(Dataset excerpts begins)

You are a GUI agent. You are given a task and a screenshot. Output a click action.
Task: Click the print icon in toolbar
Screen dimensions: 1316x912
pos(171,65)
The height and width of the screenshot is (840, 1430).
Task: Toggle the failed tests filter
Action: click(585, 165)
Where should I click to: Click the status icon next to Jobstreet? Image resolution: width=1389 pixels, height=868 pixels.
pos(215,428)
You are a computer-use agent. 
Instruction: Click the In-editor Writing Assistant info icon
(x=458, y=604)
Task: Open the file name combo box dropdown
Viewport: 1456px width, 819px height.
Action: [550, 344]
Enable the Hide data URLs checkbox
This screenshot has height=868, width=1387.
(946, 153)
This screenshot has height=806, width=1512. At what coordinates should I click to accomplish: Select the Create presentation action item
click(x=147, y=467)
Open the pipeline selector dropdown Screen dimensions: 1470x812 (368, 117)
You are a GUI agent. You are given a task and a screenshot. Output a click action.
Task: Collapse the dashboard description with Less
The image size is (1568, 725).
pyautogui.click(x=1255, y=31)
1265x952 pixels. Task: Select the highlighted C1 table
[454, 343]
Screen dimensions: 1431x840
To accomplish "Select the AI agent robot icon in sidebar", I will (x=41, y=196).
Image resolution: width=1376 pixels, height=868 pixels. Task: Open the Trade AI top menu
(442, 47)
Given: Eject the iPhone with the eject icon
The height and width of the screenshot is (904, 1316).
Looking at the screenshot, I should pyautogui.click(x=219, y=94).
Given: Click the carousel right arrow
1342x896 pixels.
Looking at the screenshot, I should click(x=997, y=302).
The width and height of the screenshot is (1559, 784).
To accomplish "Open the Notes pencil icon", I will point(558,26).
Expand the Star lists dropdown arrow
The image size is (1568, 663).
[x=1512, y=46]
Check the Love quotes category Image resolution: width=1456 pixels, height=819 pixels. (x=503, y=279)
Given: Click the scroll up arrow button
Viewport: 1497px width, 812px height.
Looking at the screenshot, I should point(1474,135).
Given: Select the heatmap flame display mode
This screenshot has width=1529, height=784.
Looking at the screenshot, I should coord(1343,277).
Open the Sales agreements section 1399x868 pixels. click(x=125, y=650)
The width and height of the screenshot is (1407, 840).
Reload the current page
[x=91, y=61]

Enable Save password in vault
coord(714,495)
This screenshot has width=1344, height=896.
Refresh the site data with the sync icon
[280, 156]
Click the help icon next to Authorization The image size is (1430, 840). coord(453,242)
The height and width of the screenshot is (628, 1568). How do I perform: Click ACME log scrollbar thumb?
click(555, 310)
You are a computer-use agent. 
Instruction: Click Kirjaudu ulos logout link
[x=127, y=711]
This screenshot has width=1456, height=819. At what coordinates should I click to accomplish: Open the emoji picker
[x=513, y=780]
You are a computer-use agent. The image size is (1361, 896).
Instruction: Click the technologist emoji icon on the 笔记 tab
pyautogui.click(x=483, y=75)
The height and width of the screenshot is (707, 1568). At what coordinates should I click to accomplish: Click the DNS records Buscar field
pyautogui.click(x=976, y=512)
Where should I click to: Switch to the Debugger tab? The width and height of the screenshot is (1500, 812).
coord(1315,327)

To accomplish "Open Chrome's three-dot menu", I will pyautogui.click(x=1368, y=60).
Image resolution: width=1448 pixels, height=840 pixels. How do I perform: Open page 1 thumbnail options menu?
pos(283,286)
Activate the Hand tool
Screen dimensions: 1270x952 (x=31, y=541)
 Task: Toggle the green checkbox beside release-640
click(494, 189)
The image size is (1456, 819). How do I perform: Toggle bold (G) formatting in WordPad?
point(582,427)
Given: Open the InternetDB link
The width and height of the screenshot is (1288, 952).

(Dataset excerpts ends)

### [Task objective]
The lines running from the start of the data through the one that contains "Open the pipeline" should be reproduced exactly, and only those.

### [Answer to the exercise]
You are a GUI agent. You are given a task and a screenshot. Output a click action.
Task: Click the print icon in toolbar
Screen dimensions: 1316x912
pos(171,65)
The height and width of the screenshot is (840, 1430).
Task: Toggle the failed tests filter
Action: click(585, 165)
Where should I click to: Click the status icon next to Jobstreet? Image resolution: width=1389 pixels, height=868 pixels.
pos(215,428)
You are a computer-use agent. 
Instruction: Click the In-editor Writing Assistant info icon
(x=458, y=604)
Task: Open the file name combo box dropdown
Viewport: 1456px width, 819px height.
Action: [550, 344]
Enable the Hide data URLs checkbox
This screenshot has height=868, width=1387.
(946, 153)
This screenshot has height=806, width=1512. At what coordinates should I click to accomplish: Select the Create presentation action item
click(x=147, y=467)
Open the pipeline selector dropdown Screen dimensions: 1470x812 (368, 117)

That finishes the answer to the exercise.